On an August day in 1978 I was excavating an ancient house ruin on a small island on the central east coast of Ellesmere Island in the Canadian High Arctic. The collapsed sod house had been built more than 700 years ago by Thule culture Eskimos, ancestors of all present-day Inuit in Canada and Greenland.

I was removing floor debris near a stone-lined meat pit when my trowel struck a hard object. Carefully I brushed away the dirt and lifted the find up to have a closer look. I could hardly believe my eyes – in my hand I held a lump of rusted, interwoven iron rings – pieces of mediaeval chain mail! Later in the day I was about to reach the bottom of the meat pit when the trowel once again struck iron – a Viking ship rivet in a thirteenth-century house ruin in the High Arctic.

T
HIS
is archaeologist Peter Schledermann's account of his sensational Viking discovery.
1

No-one in their wildest dreams could have expected to find the Vikings on Ellesmere Island. This is the world's northernmost island.
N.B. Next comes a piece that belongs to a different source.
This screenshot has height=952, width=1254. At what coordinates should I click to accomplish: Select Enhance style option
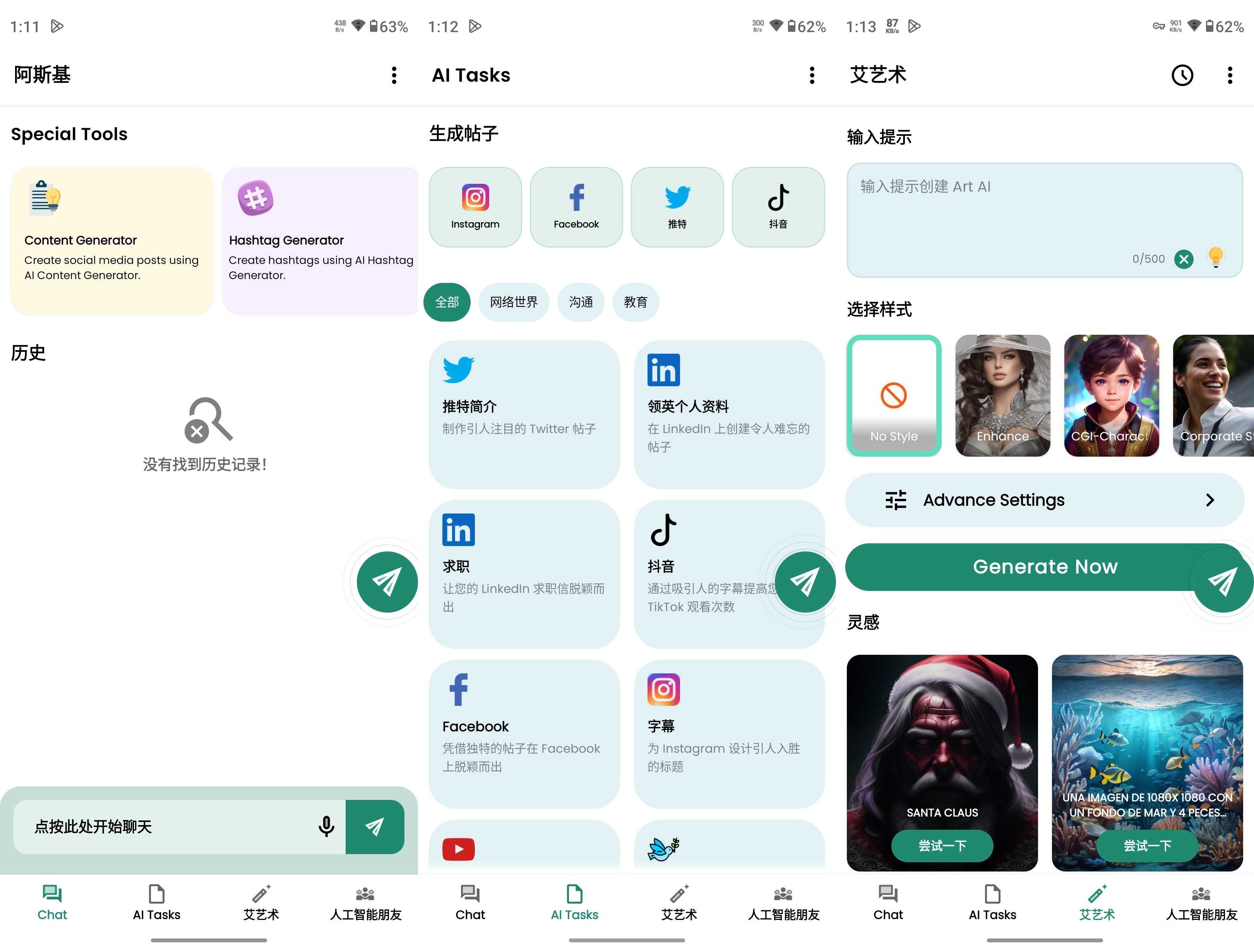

It is not just in the Arctic, but rather in the High Arctic, in a region which experiences nearly six months of polar night and the full severity of Arctic winter storms. From Ellesmere it is a mere 500-mile walk across the sea-ice to the North Pole. No land on earth is closer to the Pole than is Ellesmere Island. It seems incredible that the Vikings were here. Yet archaeological remains prove just that.

Ellesmere Island

Ellesmere Island lies just 15 miles from north-west Greenland across the Smith Sound. On a map it is coloured red as part of Canada, and Canada
indeed asserts sovereignty over it. Yet the right of Canada – or anywhere else – to claim ownership of this remote island is dubious. Uninhabited in the mid twentieth century and today with just a tiny, introduced population, it could be argued that it belongs to no-one. Indeed, the United States does not recognise Canada's claim to this and many other Arctic islands. Between Ellesmere Island and Greenland lies Hans Island, a sliver of land disputed by Canada and Denmark. Each year both these countries send a naval patrol boat to Hans Island, and raise their national flag. Recently the crews from the two nations have taken to leaving a cache of alcohol for their rivals to collect on their next visit. It is the very politest of border disputes, but nonetheless it is a dispute, in a land so remote and deserted that it seems beyond ownership.
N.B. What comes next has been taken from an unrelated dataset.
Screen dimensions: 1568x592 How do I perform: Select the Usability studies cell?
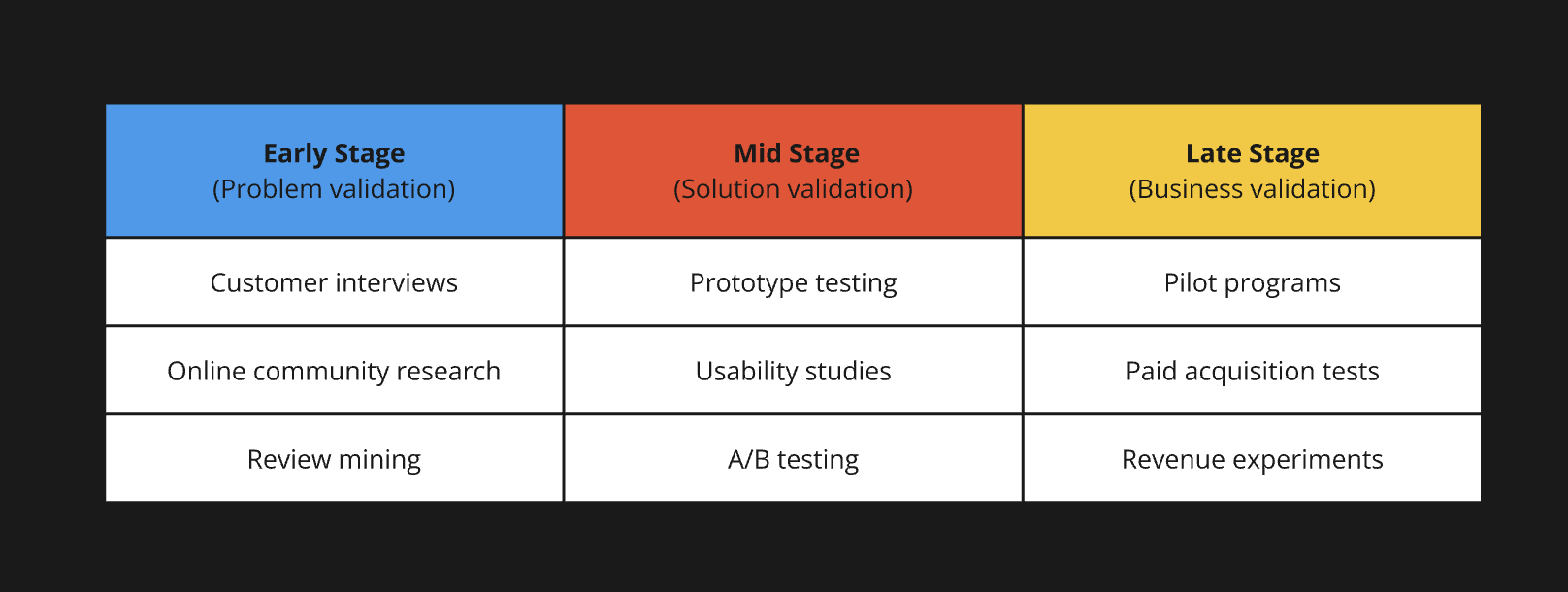coord(793,371)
Ellesmere Island is truly the end of the world. Once it was the bridge used by many of the peoples who populated Greenland on their journey from the central Canadian Arctic, but now it is simply the northernmost of the Canadian islands, the ultimate reach of supply boats and light aircraft, the northern point of the American continent. It is the historic gateway to Greenland for mankind and for animals, with a solid ice sheet across Smith Sound for most of the year, which in colder summers remains unbroken through the whole year. The island is enormous – the world's tenth largest island, almost as big as Britain, and with an area of over 75,000 square miles. Today Canada administers it through the province of Nunavut, and has designated much of the island a Canadian National Park. There is even a Canadian Mounted Police base there.